Dodici brani, tutti sopra i quattro minuti, non sono pochi e sicuramente una sfoltita generale avrebbe solo potuto giovare al disco: episodi come Vertigo e Dog In The Wild ricalcano momenti già sentiti nel corso della scaletta e l’intermezzo ambient di Cloud Inhaler risulta semplicemente inutile. Già solo togliendo questi brani si sarebbe potuto avere un prodotto più riuscito, ma sarebbe sbagliato definire Wildhund un disco mediocre o poco riuscito, tutt’altro: lo sforzo dei Lantlôs per trovare una nuova dimensione sonora trova in quest’opera un approdo che, sebbene non possa definirsi conclusivo, perlomeno lascia intendere di essere di fronte ad una band che ora ha perfettamente in mente i propri obiettivi e sta perfezionando la maniera di renderli manifesti.

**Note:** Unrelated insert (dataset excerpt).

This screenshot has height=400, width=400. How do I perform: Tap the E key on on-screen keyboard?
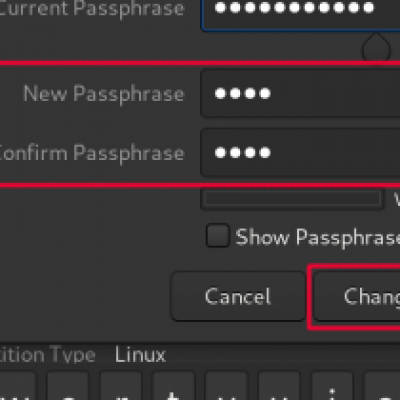68,386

Ci sarà sicuramente chi continuerà a rimpiangere il passato black metal dei tedeschi, così come accade con tutti quegli artisti che vengono apprezzati in un determinato momento della propria carriera, ma poi decidono di virare su altri lidi stilistici, ma Markus Siegenhort è oggi un musicista con la mente rivolta verso un sound moderno e man mano sempre più riconoscibile. C’è ancora da crescere, ma valutando la carriera dell’amico/nemico Neige, i confini per fare di meglio ci sono e la fiducia verso i Lantlôs rimane immutata.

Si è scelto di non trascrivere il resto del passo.